Extended-range EVs, or EREVs, have become a siren call to automakers struggling to reach buyers with pure electric vehicles, serving as a sort of middle ground between kind of an electric car but also a plug-in hybrid, helping to break through to drivers still worried about getting stranded with no charge. So that, too, is where Lotus is going, with the Geely-owned UK brand saying that rolling out extended-range hybrids globally will help it reach its 2026 target of 30,000 sales. It’s a major departure from their earlier vision.

Lotus, has been mixing in some “lifestyle” EVs, including an SUV, to its sports-car lineup, but has struggled to meet its volume targets, Automotive News Europe reports. The problem Lotus says is that luxury buyers are reluctant to go full-electric.

Lotus says it sold 7,617 cars through September, including the Eletre SUV and Emeya large sedan, both all-electric vehicles – as well as it Emira sports car, once said to be the brand’s last ICE model.

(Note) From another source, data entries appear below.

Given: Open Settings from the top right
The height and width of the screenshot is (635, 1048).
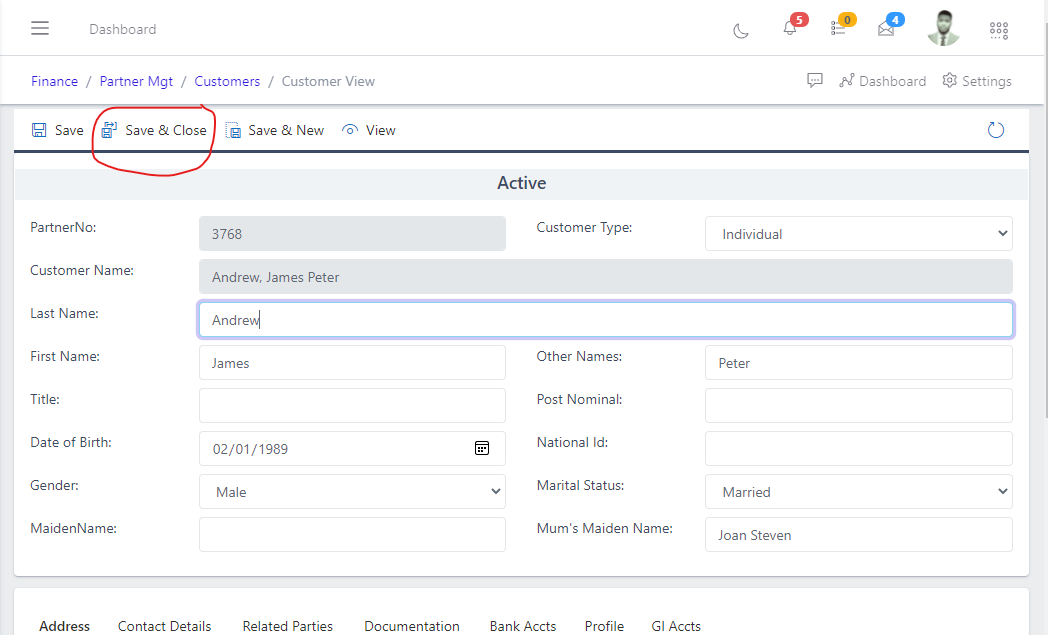Looking at the screenshot, I should 976,80.
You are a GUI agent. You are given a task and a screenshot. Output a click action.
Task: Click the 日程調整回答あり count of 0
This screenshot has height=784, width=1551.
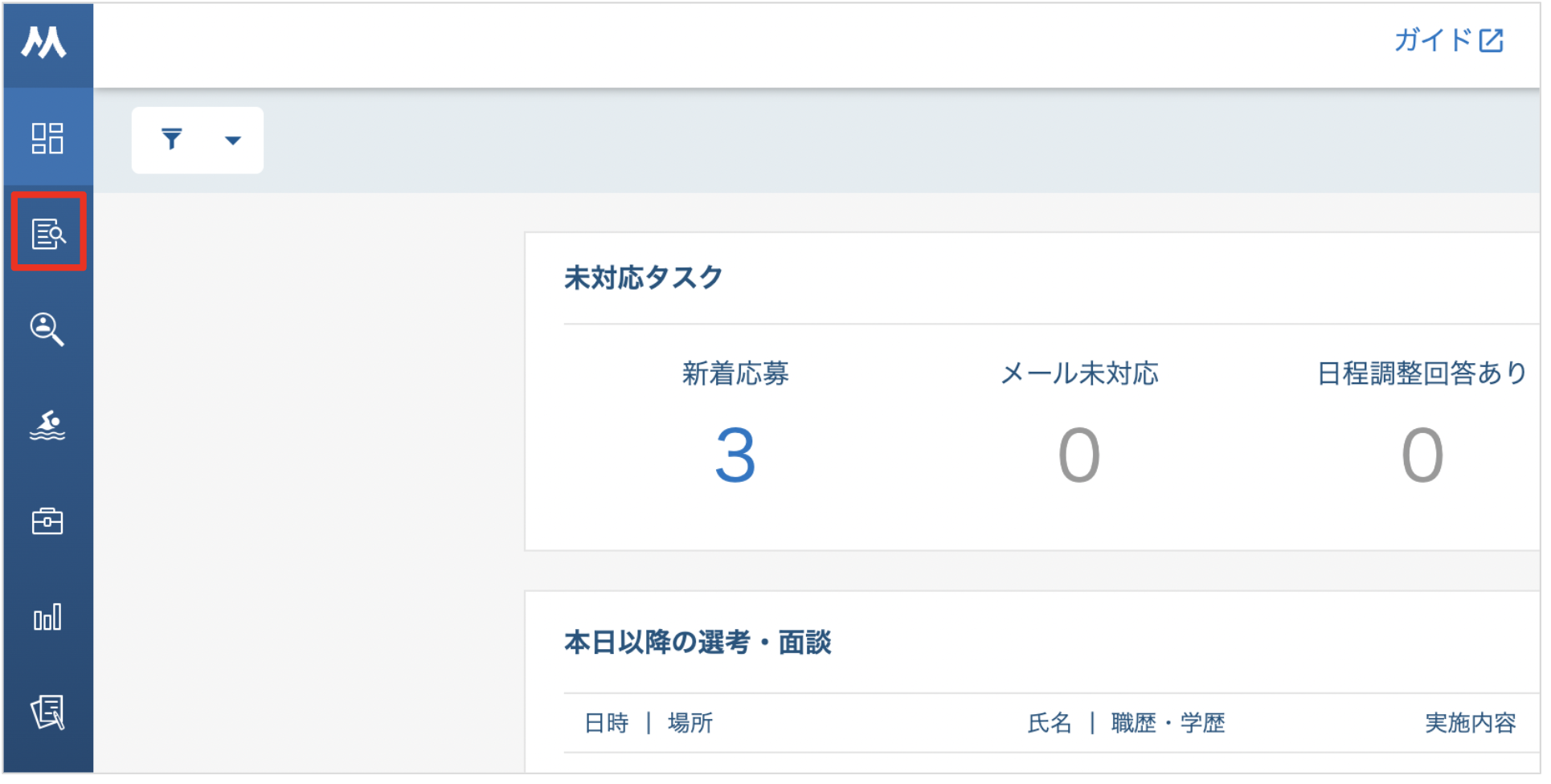tap(1422, 456)
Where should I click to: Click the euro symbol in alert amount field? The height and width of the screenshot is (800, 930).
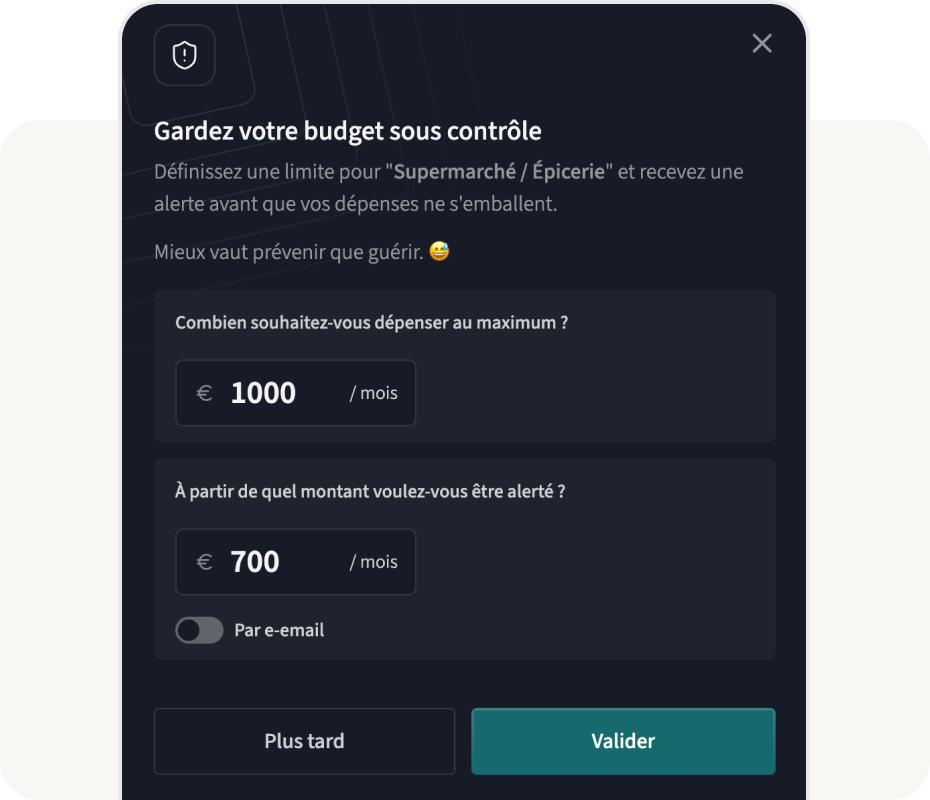coord(204,562)
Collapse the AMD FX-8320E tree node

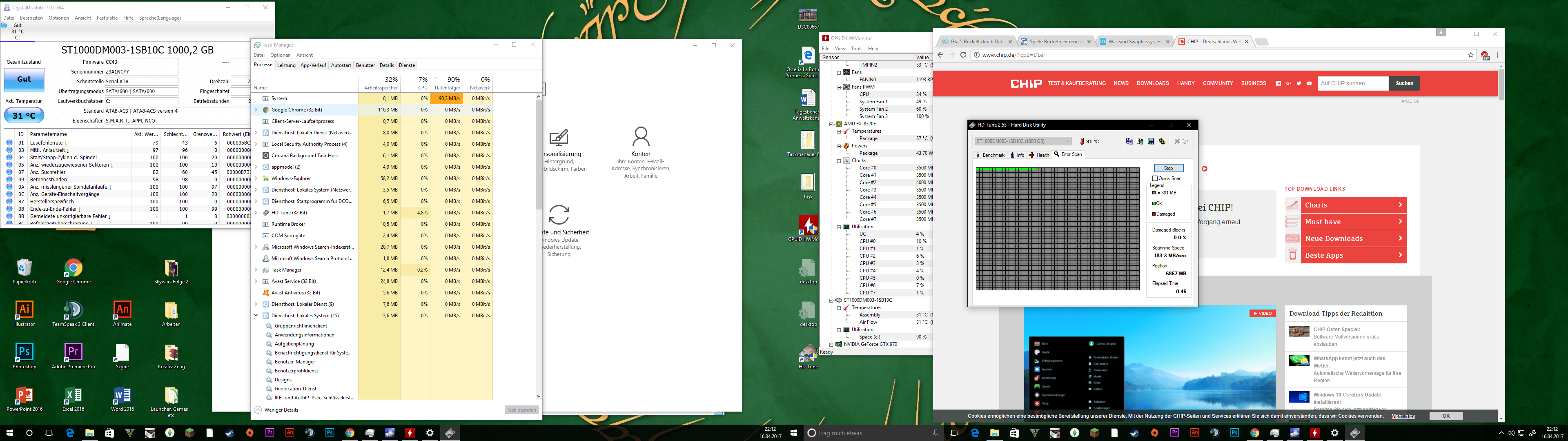coord(831,124)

Lotus also sells a full-electric hypercar, the Eveya.

But the company’s target of 12,000 sales this year is “definitely challenging,” Lotus CEO Feng Qingfeng said on the company’s third-quarter earnings call last week.

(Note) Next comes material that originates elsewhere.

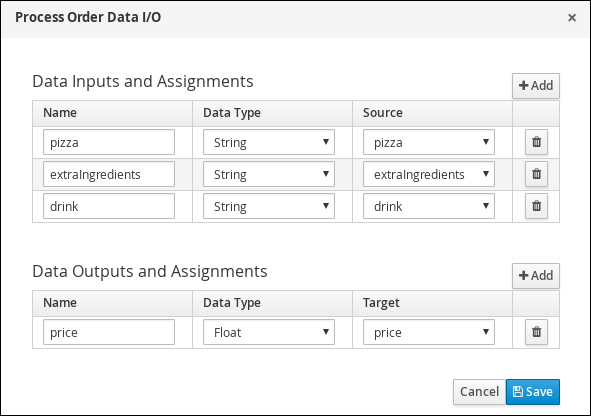591x416 pixels.
Task: Change the extraIngredients data type dropdown
Action: point(269,174)
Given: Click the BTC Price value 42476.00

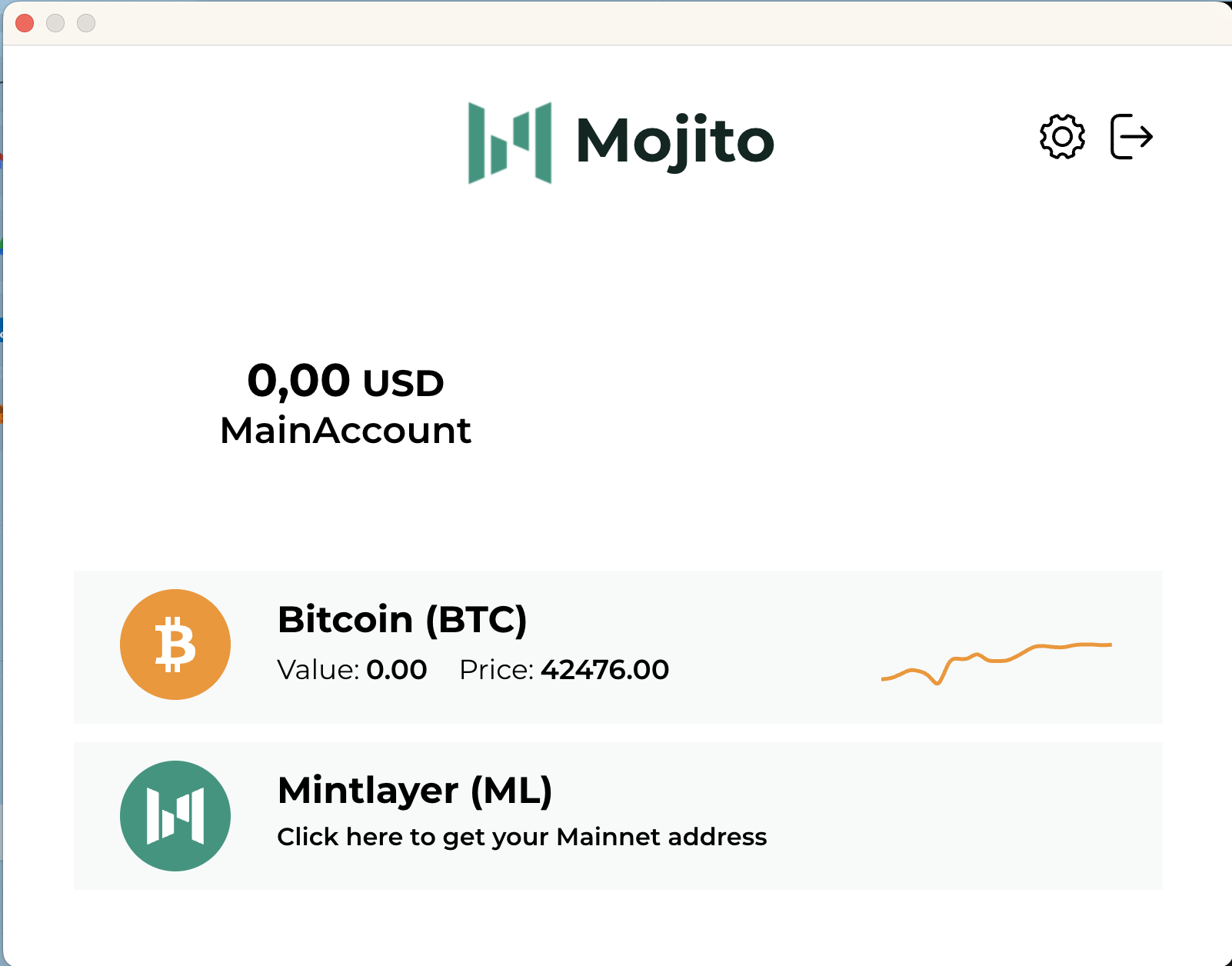Looking at the screenshot, I should click(x=604, y=670).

At the Guangzhou Motor Show in China, he said: “Luxury car engines are already very powerful, and the driving experience is quite similar, with eight-cylinder and 12-cylinder engines performing well,” according to the report.

Shifting to hybrids, the company hopes, will be the solution, with the brand eyeing the production of a “Super Hybrid” technology with ultra-fast plug-in charging. The electric motor will paired with a turbocharged combustion engine to extend the overall range to 680 miles (1,094 km).

Of course, an interesting motivator, too, is that hybrids are not affected by tariffs by the European Union on BEVs imported from China, with both the Eletre and Emeya built in China. In Europe, Geely’s BEVs are subject to a 28.8% duty under new EU tariff regulations, designed to counter what has been deemed as unfair government subsidies from China to its automakers.

Porsche has also announced that it will keep building ICE models across its model range to “meet customer demand,” shifting away from its all-electric plans.